Will This Abdominal Pain Last Forever? Part 3 (2024)

Jones MP, Koloski NA, Walker MM, et al. A minority of childhood disorders of gut-brain interaction persist into adulthood: a risk-factor analysis. Am J Gastroenterol. Published online April 24, 2024. doi:10.14309/ajg.0000000000002751

Methods: General practice records were obtained for 1,256,331 UK patients including 60,794 patients whose medical record spanned both childhood and adulthood years. Children had to have an age of first contact of 12 years or younger.

Key points:

  • Eleven percent of patients with irritable bowel syndrome (IBS) and 20% of patients with functional dyspepsia (FD) diagnosed in childhood had repeat diagnoses of the same condition in adulthood
  • Female sex (odds ratio [OR] 2.02) was associated with persistence for IBS
  • Childhood non-steroidal anti-inflammatory drug use (OR 1.31, 95% confidence interval [CI] 1.09–1.56) was a risk factor for persistence in IBS
  • In the subsample cohort which included adults and children with disorders of gut-brain interaction (DGBI), 22% of first diagnosis of IBS and 24% of FD occurred before the age of 18 years
  • Neither socioeconomic status nor ethnicity was associated with a repeat DGBI diagnosis
  • Having a diagnosis of childhood depression, but not childhood anxiety, was associated with a repeat DGBI diagnosis. Both anxiety and depression were associated with DGBI diagnosis in adulthood among those without childhood DGBI.
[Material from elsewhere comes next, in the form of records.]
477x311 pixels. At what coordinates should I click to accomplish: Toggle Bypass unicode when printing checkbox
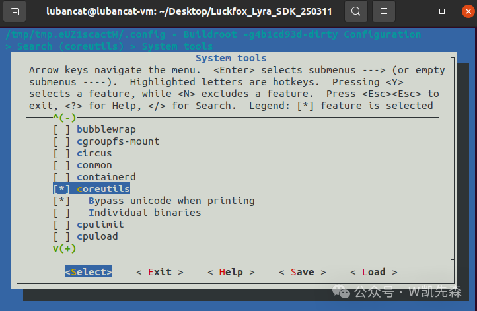pyautogui.click(x=61, y=201)
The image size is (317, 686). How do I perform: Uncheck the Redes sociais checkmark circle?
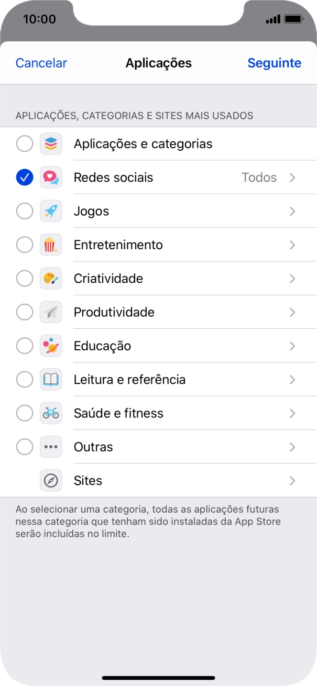pos(25,178)
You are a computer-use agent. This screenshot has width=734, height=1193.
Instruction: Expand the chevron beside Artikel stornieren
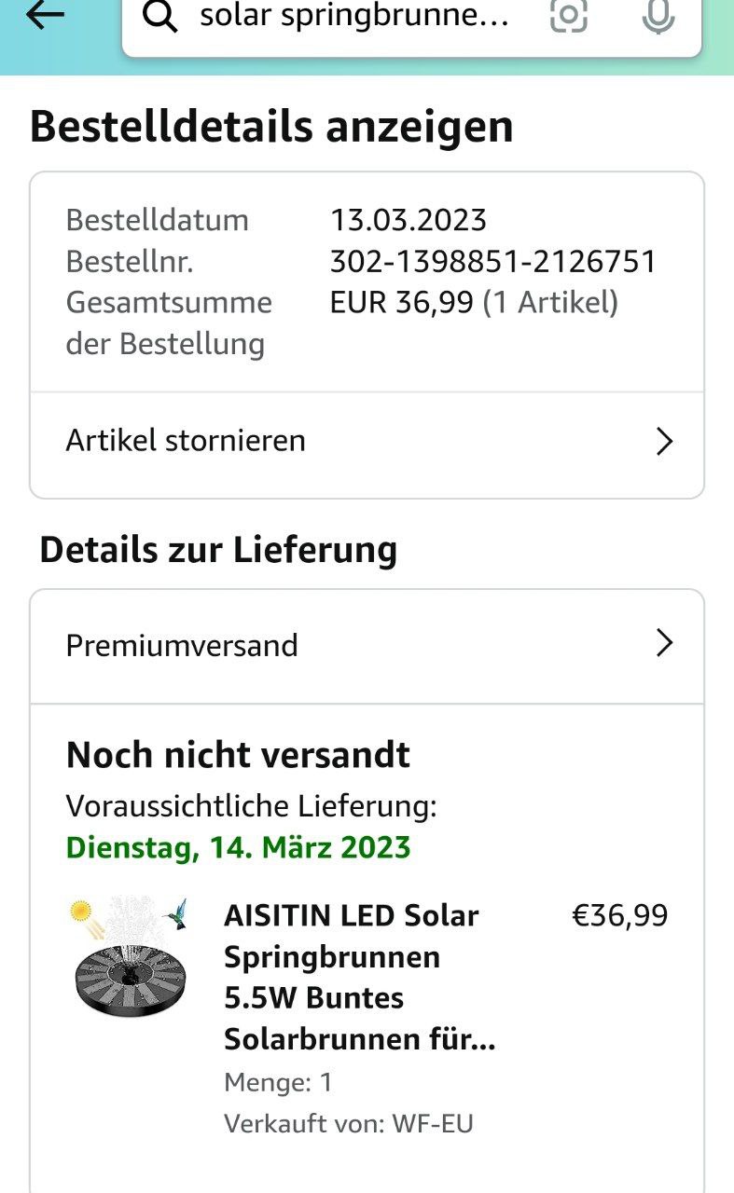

In their discussion, the authors note several strengths which included a large nationally-representative sample. Limitations included the use of a retrospective design and database. Also, diagnosis was not based on Rome criteria but at discretion of practitioner (which is routine in clinical practice). The overall number of children with DGBIs who had repeat diagnosis as adults is lower than prior estimates. The authors speculate that female sex as a risk factor for repeat DGBIs could be due to underlying intestinal immune activation which is generally enhanced in women.

My take: This study suggests that more children outgrow their DGBIs with age than prior studies; yet, it is still a significant number of patients burdened with these ongoing disorders.